Locavorisme oblige, de plus en plus de chefs cherchent à cuisiner « du coin ». Curieusement, dans sa démarche Samir, propose un nouvel orientalisme tout ce qu’il y a de plus franchouillard puisque les produits un jour rapportés par Alexandre le Grand, premier dealer d’épices de l’histoire, poussent désormais ici. « Moi, j’ai tendance à dire que je représente les épices d’un nouveau pays : la France. C’est drôle parce que le fait qu’elles soient françaises les rend finalement encore plus exotiques, l’exotisme de la nouveauté… Quand je me suis lancé, je voulais vraiment pouvoir passer au-delà du flou et du mystère qui existent sur la traçabilité des épices. » Produire Français doit pouvoir signifier produire éthique pour celui qui fait désormais partie de la liste des fournisseurs EcoTable. « Je me suis fixé pour mission de défendre certaines plantes tel que le mélilot ou la  reine des prés, j’ai envie de dire aux gens : Regardez, on n’a pas besoin d’aller à l’autre bout du monde ! »
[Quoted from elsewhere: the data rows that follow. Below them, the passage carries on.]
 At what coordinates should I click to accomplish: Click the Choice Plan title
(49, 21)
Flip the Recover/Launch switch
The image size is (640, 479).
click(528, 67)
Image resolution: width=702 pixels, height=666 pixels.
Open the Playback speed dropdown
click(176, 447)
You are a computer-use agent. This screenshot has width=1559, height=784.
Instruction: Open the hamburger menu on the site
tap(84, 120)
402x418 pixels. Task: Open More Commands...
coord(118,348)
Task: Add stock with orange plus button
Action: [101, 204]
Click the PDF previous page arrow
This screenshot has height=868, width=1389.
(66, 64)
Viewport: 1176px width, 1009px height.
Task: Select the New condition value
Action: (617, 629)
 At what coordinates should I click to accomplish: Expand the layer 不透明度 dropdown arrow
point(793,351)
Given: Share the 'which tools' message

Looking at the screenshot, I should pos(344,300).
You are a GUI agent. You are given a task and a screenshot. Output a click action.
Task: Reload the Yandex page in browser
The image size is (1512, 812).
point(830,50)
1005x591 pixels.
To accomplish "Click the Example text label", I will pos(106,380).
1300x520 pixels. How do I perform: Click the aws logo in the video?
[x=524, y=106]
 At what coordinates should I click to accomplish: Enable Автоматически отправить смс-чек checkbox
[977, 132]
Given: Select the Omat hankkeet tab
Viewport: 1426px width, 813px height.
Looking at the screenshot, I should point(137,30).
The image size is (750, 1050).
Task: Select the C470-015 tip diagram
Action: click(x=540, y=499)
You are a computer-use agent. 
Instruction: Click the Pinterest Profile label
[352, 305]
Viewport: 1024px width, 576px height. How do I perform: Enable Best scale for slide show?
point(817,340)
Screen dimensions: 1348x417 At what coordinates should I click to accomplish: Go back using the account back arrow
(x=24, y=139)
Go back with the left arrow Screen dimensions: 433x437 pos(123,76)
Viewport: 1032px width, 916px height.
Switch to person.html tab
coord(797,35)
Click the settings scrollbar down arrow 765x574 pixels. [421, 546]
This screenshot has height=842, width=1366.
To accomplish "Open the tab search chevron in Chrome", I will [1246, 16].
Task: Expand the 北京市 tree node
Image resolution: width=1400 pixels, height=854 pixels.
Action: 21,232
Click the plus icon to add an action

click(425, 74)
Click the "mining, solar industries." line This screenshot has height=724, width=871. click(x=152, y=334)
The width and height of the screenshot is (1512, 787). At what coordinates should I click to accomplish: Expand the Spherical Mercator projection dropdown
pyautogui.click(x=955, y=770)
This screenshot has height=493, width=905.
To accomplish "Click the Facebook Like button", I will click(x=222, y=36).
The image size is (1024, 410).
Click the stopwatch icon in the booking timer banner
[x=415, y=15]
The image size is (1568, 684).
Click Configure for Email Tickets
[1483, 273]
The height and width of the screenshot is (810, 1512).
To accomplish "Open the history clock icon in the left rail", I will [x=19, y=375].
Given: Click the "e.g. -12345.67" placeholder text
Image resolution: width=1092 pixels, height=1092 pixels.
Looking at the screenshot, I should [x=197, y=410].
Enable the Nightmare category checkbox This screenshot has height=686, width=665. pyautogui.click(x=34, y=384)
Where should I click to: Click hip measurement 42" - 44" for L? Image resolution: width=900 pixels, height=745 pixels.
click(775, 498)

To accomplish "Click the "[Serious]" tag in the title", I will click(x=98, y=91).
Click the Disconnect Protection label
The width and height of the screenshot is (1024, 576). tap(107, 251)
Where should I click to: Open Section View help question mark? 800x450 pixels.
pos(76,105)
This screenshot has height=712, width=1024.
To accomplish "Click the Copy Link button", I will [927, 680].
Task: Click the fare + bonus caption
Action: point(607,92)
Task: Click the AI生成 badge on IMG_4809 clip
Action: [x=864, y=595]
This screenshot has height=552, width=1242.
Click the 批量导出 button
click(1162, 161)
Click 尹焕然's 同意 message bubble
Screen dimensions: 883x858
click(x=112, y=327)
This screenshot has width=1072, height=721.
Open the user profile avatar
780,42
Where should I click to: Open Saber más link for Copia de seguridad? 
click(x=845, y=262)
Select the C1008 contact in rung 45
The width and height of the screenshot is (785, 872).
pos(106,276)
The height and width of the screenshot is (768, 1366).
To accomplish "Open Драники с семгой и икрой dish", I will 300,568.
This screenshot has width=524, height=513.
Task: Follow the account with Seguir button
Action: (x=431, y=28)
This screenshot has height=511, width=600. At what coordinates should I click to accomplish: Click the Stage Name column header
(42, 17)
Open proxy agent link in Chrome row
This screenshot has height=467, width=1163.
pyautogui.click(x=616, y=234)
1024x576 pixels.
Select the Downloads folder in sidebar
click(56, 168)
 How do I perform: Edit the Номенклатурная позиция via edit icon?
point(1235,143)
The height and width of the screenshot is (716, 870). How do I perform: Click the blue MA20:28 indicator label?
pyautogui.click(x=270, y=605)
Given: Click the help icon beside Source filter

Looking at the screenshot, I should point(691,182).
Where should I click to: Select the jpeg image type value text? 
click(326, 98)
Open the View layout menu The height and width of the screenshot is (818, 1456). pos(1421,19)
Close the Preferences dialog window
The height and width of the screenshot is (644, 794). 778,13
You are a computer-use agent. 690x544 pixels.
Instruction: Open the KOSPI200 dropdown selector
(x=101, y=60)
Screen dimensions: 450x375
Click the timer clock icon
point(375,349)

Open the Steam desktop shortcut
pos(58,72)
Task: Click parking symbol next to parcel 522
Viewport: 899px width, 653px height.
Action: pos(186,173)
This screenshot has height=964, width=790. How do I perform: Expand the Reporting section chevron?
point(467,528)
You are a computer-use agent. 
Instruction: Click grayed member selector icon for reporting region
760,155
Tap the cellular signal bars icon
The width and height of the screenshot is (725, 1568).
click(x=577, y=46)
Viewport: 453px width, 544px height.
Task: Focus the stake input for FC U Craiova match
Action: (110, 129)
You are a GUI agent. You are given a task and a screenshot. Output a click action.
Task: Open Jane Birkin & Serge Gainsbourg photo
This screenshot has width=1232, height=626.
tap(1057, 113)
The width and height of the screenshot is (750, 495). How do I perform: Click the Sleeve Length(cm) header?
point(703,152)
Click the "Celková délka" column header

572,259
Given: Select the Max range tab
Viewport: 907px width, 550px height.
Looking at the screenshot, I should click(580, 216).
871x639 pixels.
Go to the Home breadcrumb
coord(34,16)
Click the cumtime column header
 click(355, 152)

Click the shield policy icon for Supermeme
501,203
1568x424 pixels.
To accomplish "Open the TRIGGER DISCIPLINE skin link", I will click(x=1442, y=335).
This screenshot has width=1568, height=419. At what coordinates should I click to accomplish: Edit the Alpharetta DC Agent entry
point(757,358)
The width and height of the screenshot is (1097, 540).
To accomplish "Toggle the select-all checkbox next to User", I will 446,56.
« J’ai fait la rencontre du père de mon producteur de paprika sur un marché parisien. Lui vendait des piments frais et en discutant il a fini par me dire que son fils venait de lancer une production de paprika. » Un coup de fil plus tard, le marchand d’épices filait découvrir le produit. « J’ai tout de suite été séduit parce que faire du paprika en France c’est surprenant. » Tout comme la palette proposée : rouge, vert et blanc . Car oui la poudre de piment doux séché qui fait la fierté de la Hongrie est rouge, mais il y a autant de nuances de paprika qu’il y de variétés de poivrons. Des poudres que lui commandent Anne-Sophie Pic (Maison Pic, Valence) et Bruno Verjus (Table, Paris), notamment. À 300 euros le kilo.

Dans la petite exploitation du Berry, le process de production est on ne peut plus simple : les poivrons sont séchés à basse température (40 °C tout de même, pas de quoi sortir la doudoune) afin de conserver un maximum de saveurs et d’arômes – « le produit n’est pas brûlé ou grillé » – avant d’être moulu. Les paprikas sont fruités et dotés d’une sucrosité inattendue. On est bien loin de la fadasserie poussiéreuse qui traîne dans tous les placards à épices de France. S’il fallait se risquer à une comparaison, on ferait le parallèle avec la douceur d’un poivron confit.